A lot of very dangerous work. Those who suffer from allergies could die from bee sting. If ten bees sting, most would need immediate medical attention.
Three advantages of a flow beehive?
- No stings attached
It’s scary to extract honey. A dozen bees buzzing and trying to enter the protective suit unnerves most amateurs. The insects are quite persistent and don’t let the frame out of their sight.
In a flow hive, the bees don’t even know that honey is being extracted! The frames are not moved, nor the lid lifted.
There is minimum movement inside too, just enough pressure to break the mouth of cells and tilt them downwards.
Quite a sneaky way to thwart bees.
- No gooey mess
Scraping the gunk made of beeswax takes time and makes a mess. Honey is sticky, and it adheres everywhere – hair, skin, clothes.
A flow hive places honey in a jar. There is no need to let it stand for 2 days to separate the wax from honey.
Since there is no scraping, the wax is not disturbed at all and stays in place.
- See before you taste
The clear frame provides a full view of the interior. The frames are made of top-quality BPA-free plastic that does not give off any odor. They are sturdy enough to withstand summer heat without disintegrating.

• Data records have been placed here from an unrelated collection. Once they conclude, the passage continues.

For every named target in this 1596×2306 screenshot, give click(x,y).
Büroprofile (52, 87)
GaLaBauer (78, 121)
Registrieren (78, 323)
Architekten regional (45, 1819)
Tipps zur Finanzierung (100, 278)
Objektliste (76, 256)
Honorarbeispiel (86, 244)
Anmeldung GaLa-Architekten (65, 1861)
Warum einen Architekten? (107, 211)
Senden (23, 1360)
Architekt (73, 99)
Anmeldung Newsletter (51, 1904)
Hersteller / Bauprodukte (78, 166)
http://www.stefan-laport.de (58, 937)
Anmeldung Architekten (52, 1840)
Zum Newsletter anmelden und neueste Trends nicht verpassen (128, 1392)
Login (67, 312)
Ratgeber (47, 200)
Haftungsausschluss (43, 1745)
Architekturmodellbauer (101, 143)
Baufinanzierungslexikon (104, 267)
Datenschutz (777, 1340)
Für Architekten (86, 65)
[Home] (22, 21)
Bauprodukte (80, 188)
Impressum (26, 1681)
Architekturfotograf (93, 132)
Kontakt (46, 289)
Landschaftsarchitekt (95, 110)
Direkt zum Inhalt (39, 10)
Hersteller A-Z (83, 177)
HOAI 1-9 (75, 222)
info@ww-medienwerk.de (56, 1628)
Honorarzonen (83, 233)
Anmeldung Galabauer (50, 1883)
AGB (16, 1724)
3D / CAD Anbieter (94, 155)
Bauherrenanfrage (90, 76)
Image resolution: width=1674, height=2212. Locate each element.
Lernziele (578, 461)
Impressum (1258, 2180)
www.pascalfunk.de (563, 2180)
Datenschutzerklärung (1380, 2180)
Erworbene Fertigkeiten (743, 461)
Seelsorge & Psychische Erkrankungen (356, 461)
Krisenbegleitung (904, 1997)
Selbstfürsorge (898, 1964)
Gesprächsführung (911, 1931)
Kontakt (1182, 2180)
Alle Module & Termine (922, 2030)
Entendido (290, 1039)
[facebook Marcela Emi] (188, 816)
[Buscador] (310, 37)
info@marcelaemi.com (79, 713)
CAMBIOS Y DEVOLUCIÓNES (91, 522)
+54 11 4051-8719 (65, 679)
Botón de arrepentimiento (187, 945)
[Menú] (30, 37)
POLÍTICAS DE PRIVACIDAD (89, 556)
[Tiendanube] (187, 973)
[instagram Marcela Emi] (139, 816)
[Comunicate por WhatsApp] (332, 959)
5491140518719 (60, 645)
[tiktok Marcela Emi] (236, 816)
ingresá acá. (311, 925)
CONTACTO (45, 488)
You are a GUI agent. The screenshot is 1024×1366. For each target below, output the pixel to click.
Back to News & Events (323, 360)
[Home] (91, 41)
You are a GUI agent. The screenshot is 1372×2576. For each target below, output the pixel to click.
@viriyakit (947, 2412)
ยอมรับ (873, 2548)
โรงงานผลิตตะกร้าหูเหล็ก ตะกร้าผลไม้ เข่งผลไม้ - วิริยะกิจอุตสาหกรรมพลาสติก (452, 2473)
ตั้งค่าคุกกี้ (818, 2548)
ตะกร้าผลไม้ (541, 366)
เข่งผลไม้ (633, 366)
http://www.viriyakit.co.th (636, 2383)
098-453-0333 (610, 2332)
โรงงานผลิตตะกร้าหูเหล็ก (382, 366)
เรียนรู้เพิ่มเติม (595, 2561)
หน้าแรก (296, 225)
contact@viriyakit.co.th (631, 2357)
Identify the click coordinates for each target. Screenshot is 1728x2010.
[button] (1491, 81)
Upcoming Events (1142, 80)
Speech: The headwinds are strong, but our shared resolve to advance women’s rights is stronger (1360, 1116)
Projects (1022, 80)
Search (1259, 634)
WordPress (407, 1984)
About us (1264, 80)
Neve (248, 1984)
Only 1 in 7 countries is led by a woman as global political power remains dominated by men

From the outside, you can observe how many cells are full and decide if you want to tap that frame. Every frame has its own keyhole and spigot. Cleaning flow hive frames is easy. Just spray it with water and dry it in the sun.
Are there any downsides?
Is flow hive bad for bees? That is a common question a bee expert faces. Unfortunately, yes. A flow beehive does have a few disadvantages.
- Single super box
The flow hive has a big problem – a single super box.
Well, to work, the bees need to eat. If the sole flow hive super box is emptied, how do they get sustenance?
The bees need at least two boxes. One for brood and one for food. Whatever else they create can be taken from a second super box. That is the way beekeeping has been done for two centuries.
- Leaching of plastic
There have been no chemical tests done to find if the plastic does degrade and percolate into honey.
This puts a cloud over the safety and nutritional content. At a time when so many opt for organic foods, this question does not bode well.
Glass does not react with honey and is very safe. Nothing is known about the safety of plastic frames.
- Same sized cells
Expert apiculturists performing a review of flow hive, often have a complaint.
In nature, bees create their own cells. These are of varied size. In a traditional Langstroth box, only a wooden frame is provided. The bees have to construct the cells.
Giving the bees a pre-built cell lowers their inherent capability. These insects have evolved over millions of years. To suddenly break the cycle is an unhealthy way to raise bees. It is as if legs were amputated and wheels fitted so we can travel faster. Hardly a scientific approach.
Choosing convenience is not being slothful
For those who want a hands-off approach, the flow hive is suitable. Flow hive takes away the effort and also the magical appeal of beekeeping.
Most who engage in apiculture do not mind the long process of extraction. Beekeepers have to deal with myriad problems related to weather, poor genetics, foraging by predators, and the flow hive just solves one problem. It gives the notion that beekeeping is now automatic with “honey on tap.”
Convenience however does not always indicate a lack of effort. Purists in every field, have a strong reluctance to depart from the way it has always been done.
Differences will persist between traditionalists and innovators but the flow hive seems a good first step in the right direction.